For some reason even thinking about this film makes my skin crawl.

I tried to write an explanation about why it makes me angry and I really don't have the words.

By the way, John Lennon went to art school, and knew he had ambitions to do something, painter perhaps, but something. Fisherman my fucking arse.


I would really love to read your angry words, as a massive beatles fan who had massively lukewarm feelings about this film.

(I think in part because it seemed like such a . . . mediocre dude fantasy. Which I feel like is really explained in part by this interview, which suggests the original premise was more complex.)

+1 for Blinded by the Light and Rocketman
posted by PhoBWanKenobi at 10:02 AM on May 23, 2020 [5 favorites]


In a way this is a perfect destiny for the script.

Barth wrote a script about why someone who wasn't the Beatles wouldn't be successful with Beatles songs.

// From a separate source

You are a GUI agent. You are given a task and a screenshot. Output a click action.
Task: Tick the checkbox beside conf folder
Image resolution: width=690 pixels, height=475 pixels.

In the end, he found out that someone who wrote an interesting script wouldn't be a successful Hollywood screenwriter.
posted by chiquitita at 4:28 PM on May 23, 2020 [4 favorites]


BungaGunda was right!

Oh dang, I forgot about that! I thought the description of the original plot sounded familiar...
posted by BungaDunga at 5:33 PM on May 23, 2020


By the way, John Lennon went to art school, and knew he had ambitions to do something, painter perhaps, but something. Fisherman my fucking arse.

Well, a fisherman would have been a step up in social responsibility. There's an interview somewheres wherein Lennon professed to believing that he would've gone into some form of petty crime if the music career hadn't worked out. Total Beatles fan here, and into Lennon in particular, but, c'mon, World Class Narcissist and Megalomaniac aren't just trendy t-shirt slogans.

On topic: I liked the movie but this reveal vitiates the appreciation somewhat in retrospect.
posted by Chitownfats at 8:09 AM on May 24, 2020


There was a documentary on Swedish TV last night about The Boppers, a band that became popular here in the late 1970s with covers of American 1950s songs as well as their own songs.

Around the same time, Shaun Cassidy became a millionaire teen heartthrob with an album entirely of 50s covers. I was in middle school, and so just the right age to sigh over his pictures in Tiger Beat with my girlfriends.